Everyone's talking about how they can't find the NES Classic Edition. I'd spend that money on a Hyperkin and then go out and buy a few actual game carts from your local retro gaming shop.

I like the Hyperkin Retron 5 over the lesser models for a few reasons.

  • It outputs HDMI natively for all it's emulated consoles.
  • It's got great firmware that is updated fairly often.
  • Its firmware has video features like adding fake CRT scanlines for authenticity (we like playing that way)
  • It supports cheats ;)
  • It's got multiple, real ports that support your existing console gamepads
  • You can use one system's controller for another. For example, a SNES gamepad on an NES game.

The only bad things about the Hyperkin Retron 5 is that the included controller kind of sucks and with all console games, you need to be fairly careful inserting and removing the cartridges.

8bitdo NES30 Pro Game Controller

You might assume the 8bitdo NES30 Pro Game Controller would be a cheap overseas knockoff controller but it's REALLY well made and it's REALLY more useful than I realized when I got it!

8bitdo controller

There are a number of these controllers from this company. The NES30 is nice but the NES30 Pro includes two analog sticks while still keeping the classic style. Think of it as almost a portable Xbox 360 controller! In fact, when you plug it into your PC with a USB cable it shows up as an Xbox 360 controller! That means it works great for Steam games. I've been carrying it in my bag on trips and gaming on my laptop.

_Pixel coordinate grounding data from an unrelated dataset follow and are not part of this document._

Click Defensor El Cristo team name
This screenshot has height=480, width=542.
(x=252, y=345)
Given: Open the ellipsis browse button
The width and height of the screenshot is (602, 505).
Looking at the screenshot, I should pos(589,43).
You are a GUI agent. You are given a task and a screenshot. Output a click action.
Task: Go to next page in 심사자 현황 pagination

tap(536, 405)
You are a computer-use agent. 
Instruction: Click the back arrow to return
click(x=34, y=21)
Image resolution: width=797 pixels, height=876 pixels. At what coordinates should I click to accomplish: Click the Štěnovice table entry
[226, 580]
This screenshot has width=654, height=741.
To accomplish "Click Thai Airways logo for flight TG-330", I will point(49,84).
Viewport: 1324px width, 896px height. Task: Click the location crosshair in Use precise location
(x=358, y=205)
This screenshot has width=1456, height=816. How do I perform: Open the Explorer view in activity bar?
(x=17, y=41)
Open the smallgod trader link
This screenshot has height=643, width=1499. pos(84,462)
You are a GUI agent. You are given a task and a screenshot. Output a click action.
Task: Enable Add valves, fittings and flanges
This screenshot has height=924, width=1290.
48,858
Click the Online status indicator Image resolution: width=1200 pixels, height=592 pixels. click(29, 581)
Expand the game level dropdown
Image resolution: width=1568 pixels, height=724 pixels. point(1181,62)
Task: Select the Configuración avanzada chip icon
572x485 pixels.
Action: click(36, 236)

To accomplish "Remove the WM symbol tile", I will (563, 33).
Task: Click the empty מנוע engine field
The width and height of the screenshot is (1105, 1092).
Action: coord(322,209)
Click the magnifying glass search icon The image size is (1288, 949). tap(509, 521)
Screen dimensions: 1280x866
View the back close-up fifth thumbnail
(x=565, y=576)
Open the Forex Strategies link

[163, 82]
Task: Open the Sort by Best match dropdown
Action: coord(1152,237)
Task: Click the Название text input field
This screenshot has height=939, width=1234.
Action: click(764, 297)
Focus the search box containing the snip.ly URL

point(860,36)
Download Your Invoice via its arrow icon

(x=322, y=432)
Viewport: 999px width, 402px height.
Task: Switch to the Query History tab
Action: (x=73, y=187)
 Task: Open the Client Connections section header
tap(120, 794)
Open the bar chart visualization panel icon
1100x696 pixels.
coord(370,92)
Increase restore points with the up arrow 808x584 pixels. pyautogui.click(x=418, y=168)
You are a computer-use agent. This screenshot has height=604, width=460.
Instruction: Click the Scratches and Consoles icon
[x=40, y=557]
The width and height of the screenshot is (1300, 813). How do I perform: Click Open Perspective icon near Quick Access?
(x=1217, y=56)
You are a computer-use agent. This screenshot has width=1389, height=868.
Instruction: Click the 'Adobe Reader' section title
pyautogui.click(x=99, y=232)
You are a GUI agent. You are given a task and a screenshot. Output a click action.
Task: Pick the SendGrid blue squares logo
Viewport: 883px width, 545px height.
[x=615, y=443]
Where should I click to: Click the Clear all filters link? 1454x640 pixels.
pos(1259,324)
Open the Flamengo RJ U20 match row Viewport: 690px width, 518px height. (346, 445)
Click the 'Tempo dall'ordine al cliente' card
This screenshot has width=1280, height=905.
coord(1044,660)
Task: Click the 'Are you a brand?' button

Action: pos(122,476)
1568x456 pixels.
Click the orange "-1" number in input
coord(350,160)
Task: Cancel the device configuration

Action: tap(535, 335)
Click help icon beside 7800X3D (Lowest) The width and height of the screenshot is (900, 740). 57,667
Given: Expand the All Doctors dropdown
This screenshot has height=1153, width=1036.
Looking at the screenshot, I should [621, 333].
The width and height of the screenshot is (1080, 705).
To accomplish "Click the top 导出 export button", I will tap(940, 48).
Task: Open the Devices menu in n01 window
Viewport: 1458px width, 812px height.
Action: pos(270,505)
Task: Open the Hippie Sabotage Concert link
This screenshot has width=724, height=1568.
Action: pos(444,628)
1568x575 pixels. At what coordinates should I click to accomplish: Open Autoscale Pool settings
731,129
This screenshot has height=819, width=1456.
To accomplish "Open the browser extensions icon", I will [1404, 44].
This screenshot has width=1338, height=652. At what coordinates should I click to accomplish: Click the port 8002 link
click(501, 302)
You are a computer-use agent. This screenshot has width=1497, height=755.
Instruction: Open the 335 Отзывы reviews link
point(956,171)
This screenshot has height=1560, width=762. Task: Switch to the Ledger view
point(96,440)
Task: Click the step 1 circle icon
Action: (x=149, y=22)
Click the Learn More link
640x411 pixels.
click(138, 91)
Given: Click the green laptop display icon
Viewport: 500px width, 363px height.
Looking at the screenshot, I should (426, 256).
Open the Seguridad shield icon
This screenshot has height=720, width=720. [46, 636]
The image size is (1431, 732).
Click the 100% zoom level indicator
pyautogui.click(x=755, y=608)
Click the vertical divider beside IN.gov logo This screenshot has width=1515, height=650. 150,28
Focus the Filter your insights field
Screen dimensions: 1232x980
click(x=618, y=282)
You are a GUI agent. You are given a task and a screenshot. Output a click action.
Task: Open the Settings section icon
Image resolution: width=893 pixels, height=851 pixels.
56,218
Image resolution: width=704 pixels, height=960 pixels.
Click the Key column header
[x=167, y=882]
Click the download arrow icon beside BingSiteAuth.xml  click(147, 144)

for-pcThe build quality of the pad is great, but it's the extendable firmware that really makes the 8bitdo NES30 Pro shine. It has support to act as a Wiimote and even custom firmware for a...wait for it...Retron 5 mode! This means you can use this controller as a replacement for the Retron and play all the consoles it supports.

Even better, the 8bitdo NES30 Pro Game Controller also supports iOS, Android, etc. It's really just about perfect. My only complaint is that you have to turn it on while holding certain buttons in order to start in the various modes. So there's Bluetooth mode, iOS mode, Xbox mode, etc. Not a huge deal, but I've printed out the manual to keep it all straight.

8bitdo Controller Wireless Receiver

Here's where the magic happened. Because the 8bitdo NES30 Pro is a Bluetooth device, there's wireless receivers available for it for most consoles! If you have an NES or you managed to find an NES Classic, there's an 8bitdo Retro Receiver for NES.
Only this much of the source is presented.